Hay personas que le gusta aparentar lo que no es y, por mucho que se le diga en los foros de opinión, no cesan en su empeño de aparecer como agentes útiles para sector. Viven a costa de la Industria del Taxi, pero llevan décadas sin poner el libre. No pierden la ocasión para brotar en cualquier medio y explicar cualquier cosa por muy inejecutable que sea. La compra-venta de licencias y las credenciales de nuevos taxista son algunas de sus principales fuentes de ingresos.

Algunos lo hacen por concluir su particular carrera política con el máximo éxito posible, gustando a su protector político e intentando escalar posiciones que puedan consolidar su economía, o ego, particular.

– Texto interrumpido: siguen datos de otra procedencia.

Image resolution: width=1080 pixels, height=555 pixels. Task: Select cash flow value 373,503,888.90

Otros se presentan como solucionadores del sector por sus propios intereses económicos regentando su gestoría con un sindicato adscrito a ella para ahorrarse fiscalmente algún dinero que otro, pero el resultado final no es el beneficio de un sector, si no el beneficio particular de él mismo, ya que es presidente del sindicato y titular de la entidad gestora.

Dionisio Gracia es un señor que aparece y reaparece cada dos por tres dando soluciones que él cataloga como muy beneficiosas, pero en la práctica son nimiedades que no terminan en algo lo suficientemente tangible como para que el taxista note su gestión que él  alardea de magnífica. Como ejemplo están los casos del gasoil profesional y el tema ya incesante de los seguro con un precio razonable para el titular de una licencia de taxi. Personalmente creo que los dossiers que, a veces, presenta son el mismo de cada año pero cambiándole la fecha.

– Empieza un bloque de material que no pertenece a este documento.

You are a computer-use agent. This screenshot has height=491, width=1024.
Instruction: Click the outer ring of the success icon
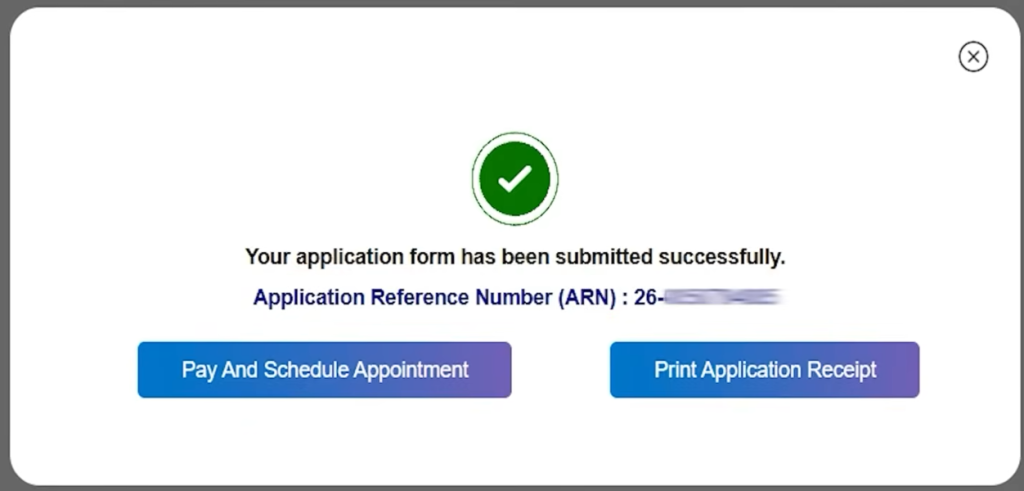coord(476,179)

Lo último que he leído sobre él es en la revista del IMeT con el título de “Soluciones a la crisis. Un artículo que, esta vez sí, me lo he leído con atención para averiguar entre líneas una explicación del por qué este señor habla como habla aunque lo que diga, en mi opinión, carezca de sentido, o de sentido aparente.
En su artículo dice textualmente “…al importante recorte sufrido en el precio de las licencias metropolitanas, a lo que debe añadirse el grave inconveniente del fuerte parón en la concesión de préstamos por parte de los bancos y cajas.” Bien, como se podrá comprobar, esto es totalmente erróneo, pues la bajada del precio de las licencias se debe a que no hay créditos para estas compras. Cosa que él mismo reconoce en su parte final del escrito diciendo “… el número de compradores se ha reducido fuertemente por la paralización de los préstamos bancarios…” Como se puede apreciar es una incoherencia total.
En otro párrafo dice “…mi obligación es buscar soluciones…,” como si alguien se las pidiera, y visto lo visto casi mejor que no busque nada. Que se dedique a trabajar en lo suyo sin molestar más. Además nos anima a ser activos y nos invita a que demos “los mejores servicios con el máximo de valor añadido respecto de otros medios de transporte, para que nadie pueda comerse nuestro mercado”, como si no supiéramos que el buen mercado está ya negociado con las emisoras comisionistas y el turismo captado por agencias, de la misma forma que el servicio extraordinario del autobús azul del aeropuerto ya nos sacó buena parte de esos servicios rentables y con valor añadido. Nuestro único valor añadido hoy en día es el precio del servicio que está por debajo del coste real.
En su texto alienta a los que trabajan más de doce horas, dando inequívocamente señales de que el taxi no ha cambiado nada en décadas sobre su esclavitud original  en cuestión de horas para hacer que la rentabilidad se vea algo. Incluso con el trabajo suntuoso de este personaje, el sector, ha sido incapaz de zafarse de esa opresión horaria.
El colmo de la magnanimidad del señor Gracia es el hecho de haber “…mantenido diversas reuniones con importantes entidades financieras (…) para que puedan volverse a comprar licencias y de esta forma se reordene el mercado.” La pregunta es si los demás sectores, como el del automóvil o la construcción, han hecho lo mismo. Seguro que sí, y con las garantías de contratas muy solventes, pero el crédito está cerrado para todos, y lo es aún más para una licencia de taxi que la única garantía que se ofrece a la financiera es hacer horas y horas sin caer ni siquiera enfermo. Todo un aval, sí señor.

Señor Dionisio, desde mi humilde criterio (y, seguramente erróneo), el verdadero favor que usted puede hacer al sector es que se jubile de una vez y desaparezca para siempre del sector. Haga una vida discreta sin molestar a nadie, pues ya lo ha hecho bastante y sólo para beneficiarse usted solito. En definitiva,  usted  no es más que un "hortera", en el sentido de aparentar lo que no es. Como los antíguos empleados de comercios del textil, que vestían con buenos trajes y con modales finísimos pero procedían de clases analfabetas.